**Instruction 1**.
Repeat, word for word, the stretch of the Vegas hockey article from "There are a" through "wall is vital.".
**Instruction 2**.
Carry on the article about how Vegas reached the Cup Final, starting after its last sentence.

**Selection**.
•••••
Evgeny Kuznetsov will be crucial as the Caps look to take a stranglehold in Game 4. (Gregory Shamus/Getty Images)
Evgeny Kuznetsov will be crucial as the Caps look to take a stranglehold in Game 4. (Gregory Shamus/Getty Images)

How did Vegas get to the Cup Final?

There are a lot of prescriptive answers people want to apply here, but the shortest and easiest of them is, “Their top line was great and their goalie stole a ton of games.”

That is, basically, what it boils down to. Marc-Andre Fleury entered the series with a .947 save percentage, and some combination of Riley Smith, Jonathan Marchessault, and William Karlsson were on the ice for 27 goals-for and just 13 against. When a team wins that many one-goal games, having your top forwards go plus-14 in about 436 minutes and your goalie become a brick wall is vital.

Digging a little deeper, Vegas did bring a strong team game to the table, not necessarily creating but certainly preventing scoring chances — which obviously helped Fleury — and getting the occasional timely goal when the top forwards weren’t on the ice. The list of third- and fourth-line heroes that cropped up for a game or two then faded into the background again is fairly well-known at this point.
•••••
**Data rows**.

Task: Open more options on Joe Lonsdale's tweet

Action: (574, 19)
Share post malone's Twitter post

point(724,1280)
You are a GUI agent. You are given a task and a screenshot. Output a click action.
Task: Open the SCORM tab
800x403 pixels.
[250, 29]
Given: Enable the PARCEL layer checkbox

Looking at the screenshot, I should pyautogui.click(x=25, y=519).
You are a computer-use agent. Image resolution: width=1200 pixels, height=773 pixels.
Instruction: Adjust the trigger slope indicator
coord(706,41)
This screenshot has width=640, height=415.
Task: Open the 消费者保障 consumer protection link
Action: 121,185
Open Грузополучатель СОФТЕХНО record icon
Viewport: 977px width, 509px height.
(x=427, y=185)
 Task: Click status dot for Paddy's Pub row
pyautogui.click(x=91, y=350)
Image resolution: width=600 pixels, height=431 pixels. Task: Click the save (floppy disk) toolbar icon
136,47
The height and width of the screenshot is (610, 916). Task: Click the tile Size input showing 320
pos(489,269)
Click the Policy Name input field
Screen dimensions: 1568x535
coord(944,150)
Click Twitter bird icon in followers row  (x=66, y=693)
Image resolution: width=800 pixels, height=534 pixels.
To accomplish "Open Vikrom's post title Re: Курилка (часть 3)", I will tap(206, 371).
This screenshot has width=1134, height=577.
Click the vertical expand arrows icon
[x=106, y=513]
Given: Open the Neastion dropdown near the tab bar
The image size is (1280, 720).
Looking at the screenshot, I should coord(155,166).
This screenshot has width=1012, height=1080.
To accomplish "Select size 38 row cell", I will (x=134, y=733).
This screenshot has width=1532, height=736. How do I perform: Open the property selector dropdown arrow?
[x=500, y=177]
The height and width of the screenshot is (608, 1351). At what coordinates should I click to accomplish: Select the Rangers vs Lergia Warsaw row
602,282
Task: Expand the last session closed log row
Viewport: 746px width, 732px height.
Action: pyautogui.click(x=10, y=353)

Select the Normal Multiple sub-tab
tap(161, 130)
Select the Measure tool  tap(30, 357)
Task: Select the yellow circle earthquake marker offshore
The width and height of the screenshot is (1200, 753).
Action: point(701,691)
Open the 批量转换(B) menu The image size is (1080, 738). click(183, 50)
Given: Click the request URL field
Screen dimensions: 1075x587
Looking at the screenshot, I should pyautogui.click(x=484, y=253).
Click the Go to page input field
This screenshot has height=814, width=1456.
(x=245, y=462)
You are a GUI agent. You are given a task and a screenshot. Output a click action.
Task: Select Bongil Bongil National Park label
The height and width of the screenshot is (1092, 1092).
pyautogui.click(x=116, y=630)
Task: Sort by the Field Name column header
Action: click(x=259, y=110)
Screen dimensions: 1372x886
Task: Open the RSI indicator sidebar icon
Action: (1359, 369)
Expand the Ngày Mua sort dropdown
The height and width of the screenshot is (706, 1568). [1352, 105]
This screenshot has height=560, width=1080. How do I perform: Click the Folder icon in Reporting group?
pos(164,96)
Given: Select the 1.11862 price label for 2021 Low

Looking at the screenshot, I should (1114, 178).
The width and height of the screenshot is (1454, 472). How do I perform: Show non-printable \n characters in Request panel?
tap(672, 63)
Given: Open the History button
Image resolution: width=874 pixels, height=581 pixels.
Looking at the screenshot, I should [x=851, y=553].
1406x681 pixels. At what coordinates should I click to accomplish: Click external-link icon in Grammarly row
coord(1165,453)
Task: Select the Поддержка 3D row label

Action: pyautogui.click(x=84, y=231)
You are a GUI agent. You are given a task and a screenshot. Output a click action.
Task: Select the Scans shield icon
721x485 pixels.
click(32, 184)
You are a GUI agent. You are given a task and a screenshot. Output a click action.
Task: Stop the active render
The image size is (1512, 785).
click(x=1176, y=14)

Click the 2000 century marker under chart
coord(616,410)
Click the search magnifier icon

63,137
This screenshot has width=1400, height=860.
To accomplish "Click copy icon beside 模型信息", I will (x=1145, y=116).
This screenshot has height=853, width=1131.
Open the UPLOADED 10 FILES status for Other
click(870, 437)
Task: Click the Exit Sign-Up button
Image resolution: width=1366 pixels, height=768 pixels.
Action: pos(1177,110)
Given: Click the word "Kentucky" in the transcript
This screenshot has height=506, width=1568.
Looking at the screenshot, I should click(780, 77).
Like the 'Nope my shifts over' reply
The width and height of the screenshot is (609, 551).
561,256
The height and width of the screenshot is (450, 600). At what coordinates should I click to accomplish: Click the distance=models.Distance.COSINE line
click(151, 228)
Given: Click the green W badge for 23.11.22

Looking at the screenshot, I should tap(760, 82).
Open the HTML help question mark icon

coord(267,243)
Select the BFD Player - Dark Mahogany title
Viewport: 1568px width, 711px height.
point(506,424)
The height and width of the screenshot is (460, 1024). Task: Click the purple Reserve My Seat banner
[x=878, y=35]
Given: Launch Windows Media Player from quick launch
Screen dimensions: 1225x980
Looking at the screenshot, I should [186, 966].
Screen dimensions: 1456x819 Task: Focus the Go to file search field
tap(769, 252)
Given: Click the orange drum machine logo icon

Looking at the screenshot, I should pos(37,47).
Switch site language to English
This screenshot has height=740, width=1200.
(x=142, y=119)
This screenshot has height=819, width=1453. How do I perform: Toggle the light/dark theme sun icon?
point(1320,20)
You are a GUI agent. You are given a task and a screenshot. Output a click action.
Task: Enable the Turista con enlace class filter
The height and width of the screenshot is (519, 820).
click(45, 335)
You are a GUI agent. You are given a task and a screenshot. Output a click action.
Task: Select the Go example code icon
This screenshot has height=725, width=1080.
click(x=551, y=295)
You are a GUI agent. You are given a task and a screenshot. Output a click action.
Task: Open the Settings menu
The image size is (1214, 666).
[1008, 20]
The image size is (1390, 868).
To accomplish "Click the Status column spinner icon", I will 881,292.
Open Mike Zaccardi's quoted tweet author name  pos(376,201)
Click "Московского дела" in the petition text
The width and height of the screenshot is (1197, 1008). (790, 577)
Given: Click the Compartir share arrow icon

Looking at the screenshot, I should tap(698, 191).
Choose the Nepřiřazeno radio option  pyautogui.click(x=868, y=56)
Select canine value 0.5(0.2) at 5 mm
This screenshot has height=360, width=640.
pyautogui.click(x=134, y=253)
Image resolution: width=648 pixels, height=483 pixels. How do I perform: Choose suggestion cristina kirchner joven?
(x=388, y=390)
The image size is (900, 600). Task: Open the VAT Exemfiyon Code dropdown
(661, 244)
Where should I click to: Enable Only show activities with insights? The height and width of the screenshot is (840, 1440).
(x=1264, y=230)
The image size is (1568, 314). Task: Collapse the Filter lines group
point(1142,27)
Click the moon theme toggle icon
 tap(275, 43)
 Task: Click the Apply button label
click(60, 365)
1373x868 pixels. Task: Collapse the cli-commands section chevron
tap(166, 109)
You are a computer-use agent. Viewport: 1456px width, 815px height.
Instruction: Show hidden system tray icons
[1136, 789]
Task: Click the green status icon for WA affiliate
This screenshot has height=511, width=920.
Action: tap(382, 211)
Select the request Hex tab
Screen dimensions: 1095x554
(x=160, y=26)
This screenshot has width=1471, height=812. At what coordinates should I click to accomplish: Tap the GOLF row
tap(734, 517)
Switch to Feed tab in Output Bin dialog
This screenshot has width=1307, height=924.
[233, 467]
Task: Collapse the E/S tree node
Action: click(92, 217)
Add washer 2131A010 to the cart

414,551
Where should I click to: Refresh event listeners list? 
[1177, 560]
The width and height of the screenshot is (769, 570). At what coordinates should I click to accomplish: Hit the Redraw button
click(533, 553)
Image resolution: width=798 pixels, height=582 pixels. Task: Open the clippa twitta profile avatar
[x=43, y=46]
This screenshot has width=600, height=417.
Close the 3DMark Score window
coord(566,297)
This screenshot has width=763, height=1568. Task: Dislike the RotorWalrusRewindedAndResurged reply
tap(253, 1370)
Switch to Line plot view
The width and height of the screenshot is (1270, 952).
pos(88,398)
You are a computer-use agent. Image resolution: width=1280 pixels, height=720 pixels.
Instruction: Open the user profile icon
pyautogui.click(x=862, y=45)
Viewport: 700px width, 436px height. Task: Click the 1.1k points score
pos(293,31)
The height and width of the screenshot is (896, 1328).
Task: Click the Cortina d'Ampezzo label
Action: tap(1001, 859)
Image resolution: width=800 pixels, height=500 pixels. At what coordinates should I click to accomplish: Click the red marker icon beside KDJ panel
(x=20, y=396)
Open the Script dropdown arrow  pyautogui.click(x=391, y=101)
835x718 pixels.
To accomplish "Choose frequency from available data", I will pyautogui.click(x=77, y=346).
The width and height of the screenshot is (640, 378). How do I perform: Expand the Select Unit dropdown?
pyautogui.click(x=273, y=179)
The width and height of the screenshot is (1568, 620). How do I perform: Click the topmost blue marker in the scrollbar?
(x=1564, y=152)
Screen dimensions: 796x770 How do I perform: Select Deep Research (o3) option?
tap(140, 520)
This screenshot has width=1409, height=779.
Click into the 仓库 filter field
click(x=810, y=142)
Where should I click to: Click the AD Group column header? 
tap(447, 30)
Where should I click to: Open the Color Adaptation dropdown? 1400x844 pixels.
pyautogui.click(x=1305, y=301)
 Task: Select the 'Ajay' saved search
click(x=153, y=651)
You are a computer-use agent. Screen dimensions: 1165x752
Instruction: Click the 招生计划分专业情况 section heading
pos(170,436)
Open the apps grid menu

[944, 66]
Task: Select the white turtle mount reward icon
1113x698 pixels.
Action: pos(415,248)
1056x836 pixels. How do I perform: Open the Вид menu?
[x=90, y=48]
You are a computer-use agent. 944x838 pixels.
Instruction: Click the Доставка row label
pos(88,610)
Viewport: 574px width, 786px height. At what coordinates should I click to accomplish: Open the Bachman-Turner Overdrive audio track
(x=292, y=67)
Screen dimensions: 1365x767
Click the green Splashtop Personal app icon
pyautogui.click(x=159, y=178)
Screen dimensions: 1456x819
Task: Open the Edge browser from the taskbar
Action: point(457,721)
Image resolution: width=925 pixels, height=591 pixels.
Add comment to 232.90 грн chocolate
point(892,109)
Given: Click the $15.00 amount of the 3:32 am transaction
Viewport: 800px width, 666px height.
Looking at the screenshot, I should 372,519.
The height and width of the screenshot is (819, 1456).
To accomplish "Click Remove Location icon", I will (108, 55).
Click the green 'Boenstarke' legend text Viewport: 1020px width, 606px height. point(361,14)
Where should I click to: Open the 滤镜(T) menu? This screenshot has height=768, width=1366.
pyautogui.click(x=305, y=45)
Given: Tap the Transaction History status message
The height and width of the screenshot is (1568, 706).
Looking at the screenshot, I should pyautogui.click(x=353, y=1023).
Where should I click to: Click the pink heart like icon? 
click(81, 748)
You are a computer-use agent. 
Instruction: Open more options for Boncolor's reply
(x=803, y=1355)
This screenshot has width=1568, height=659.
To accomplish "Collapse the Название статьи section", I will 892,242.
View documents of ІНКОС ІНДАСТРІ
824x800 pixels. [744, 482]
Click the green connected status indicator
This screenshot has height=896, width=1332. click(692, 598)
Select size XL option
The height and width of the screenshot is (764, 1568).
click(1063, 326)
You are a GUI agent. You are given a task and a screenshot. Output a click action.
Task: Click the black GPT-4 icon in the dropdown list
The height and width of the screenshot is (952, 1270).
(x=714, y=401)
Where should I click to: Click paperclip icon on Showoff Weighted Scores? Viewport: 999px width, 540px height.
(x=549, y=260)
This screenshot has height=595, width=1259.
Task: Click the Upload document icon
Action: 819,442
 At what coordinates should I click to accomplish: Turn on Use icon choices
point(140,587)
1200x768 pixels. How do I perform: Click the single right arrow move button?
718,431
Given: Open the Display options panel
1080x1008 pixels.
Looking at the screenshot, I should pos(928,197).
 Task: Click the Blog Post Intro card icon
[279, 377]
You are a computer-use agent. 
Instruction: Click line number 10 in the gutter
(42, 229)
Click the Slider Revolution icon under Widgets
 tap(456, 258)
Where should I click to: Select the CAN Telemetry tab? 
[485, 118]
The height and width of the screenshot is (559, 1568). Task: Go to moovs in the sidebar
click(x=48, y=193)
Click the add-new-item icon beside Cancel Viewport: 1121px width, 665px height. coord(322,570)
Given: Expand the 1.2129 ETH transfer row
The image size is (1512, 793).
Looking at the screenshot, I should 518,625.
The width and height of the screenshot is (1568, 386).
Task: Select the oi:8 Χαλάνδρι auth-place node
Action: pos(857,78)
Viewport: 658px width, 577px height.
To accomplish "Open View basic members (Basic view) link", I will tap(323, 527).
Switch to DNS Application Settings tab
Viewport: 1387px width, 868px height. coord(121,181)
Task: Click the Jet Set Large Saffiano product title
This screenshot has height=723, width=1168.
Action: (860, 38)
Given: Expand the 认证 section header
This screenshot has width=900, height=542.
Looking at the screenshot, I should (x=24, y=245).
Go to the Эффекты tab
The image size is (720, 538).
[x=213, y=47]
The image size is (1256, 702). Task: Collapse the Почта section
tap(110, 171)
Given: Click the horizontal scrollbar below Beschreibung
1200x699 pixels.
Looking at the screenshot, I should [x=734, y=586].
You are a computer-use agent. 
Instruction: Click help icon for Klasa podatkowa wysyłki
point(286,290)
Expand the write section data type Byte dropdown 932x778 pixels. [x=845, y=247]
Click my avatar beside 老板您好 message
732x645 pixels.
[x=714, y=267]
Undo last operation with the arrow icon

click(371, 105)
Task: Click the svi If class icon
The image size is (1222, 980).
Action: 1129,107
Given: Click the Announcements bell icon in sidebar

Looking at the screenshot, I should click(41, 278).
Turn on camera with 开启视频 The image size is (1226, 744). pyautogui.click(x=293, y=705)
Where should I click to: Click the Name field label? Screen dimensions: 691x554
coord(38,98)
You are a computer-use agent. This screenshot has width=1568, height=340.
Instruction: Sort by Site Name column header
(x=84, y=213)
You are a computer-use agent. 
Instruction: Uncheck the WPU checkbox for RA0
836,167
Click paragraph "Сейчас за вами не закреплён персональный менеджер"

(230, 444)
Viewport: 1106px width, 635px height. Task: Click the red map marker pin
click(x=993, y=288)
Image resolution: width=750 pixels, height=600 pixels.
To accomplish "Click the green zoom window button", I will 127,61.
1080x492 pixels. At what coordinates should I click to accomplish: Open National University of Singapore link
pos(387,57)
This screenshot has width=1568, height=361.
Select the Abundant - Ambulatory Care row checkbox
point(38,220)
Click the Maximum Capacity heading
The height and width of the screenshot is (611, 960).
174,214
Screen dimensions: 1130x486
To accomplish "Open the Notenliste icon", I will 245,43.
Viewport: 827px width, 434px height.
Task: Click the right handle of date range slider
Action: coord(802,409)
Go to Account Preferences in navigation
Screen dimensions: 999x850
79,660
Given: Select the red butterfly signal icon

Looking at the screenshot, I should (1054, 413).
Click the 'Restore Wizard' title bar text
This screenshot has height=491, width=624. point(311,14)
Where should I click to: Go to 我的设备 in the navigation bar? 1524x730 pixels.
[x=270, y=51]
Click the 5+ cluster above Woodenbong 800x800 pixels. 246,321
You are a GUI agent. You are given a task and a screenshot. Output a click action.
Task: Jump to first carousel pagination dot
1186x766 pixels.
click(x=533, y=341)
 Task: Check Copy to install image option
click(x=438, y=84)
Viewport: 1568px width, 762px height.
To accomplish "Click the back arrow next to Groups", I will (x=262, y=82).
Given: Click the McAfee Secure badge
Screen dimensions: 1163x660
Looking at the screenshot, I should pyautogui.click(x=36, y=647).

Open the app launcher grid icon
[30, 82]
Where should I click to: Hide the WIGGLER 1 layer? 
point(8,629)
•••••
**Written reply 1**.
There are a lot of prescriptive answers people want to apply here, but the shortest and easiest of them is, “Their top line was great and their goalie stole a ton of games.”

That is, basically, what it boils down to. Marc-Andre Fleury entered the series with a .947 save percentage, and some combination of Riley Smith, Jonathan Marchessault, and William Karlsson were on the ice for 27 goals-for and just 13 against. When a team wins that many one-goal games, having your top forwards go plus-14 in about 436 minutes and your goalie become a brick wall is vital.

**Written reply 2**.
That’s a pretty strong recipe for success, as we’ve seen.

This is all important to keep in mind because, well, in Games 2 and 3, Washington played that kind of Vegas-y style, though perhaps with less of an importance placed on getting up and down the ice all that quickly. The top line has been phenomenal, even without Evgeny Kuznetsov for a big chunk of Game 2. In Game 3 in particular, Alex Ovechkin was a man on a mission; in all situations the Caps outshot Vegas 11-3 with the greatest pure goalscorer of all time on the ice, and outchanced them 15-8. In Games 2 and 3, no one on Washington’s top line has been on the ice for a goal against.

A big part of that success comes because Braden Holtby has effectively assumed the role of Marc-Andre Fleury, while Fleury assumed the role of 2012 Marc-Andre Fleury (he’s .875 in the Cup Final). After a shaky Game 1, which Washington lost by a thin margin despite his poor performance, Holtby has conceded just three goals on 61 shots. That kind of performance is gonna win you a lot of hockey games.

The Caps’ role players, meanwhile, are doing more or less okay, holding their own in terms of goals (3-3 in Games 2 and 3) but getting pretty badly out-chanced. This, I think, has something to do with the idea that Brooks Orpik or players of his ilk can be valuable even if they’re getting out-attempted and out-chanced because of the quality of the shots Vegas has been getting off. Indeed, the Golden Knights attempted 133 shots in these last two games, but of that number, just 61 were on net, and 55 attempts were from scoring areas.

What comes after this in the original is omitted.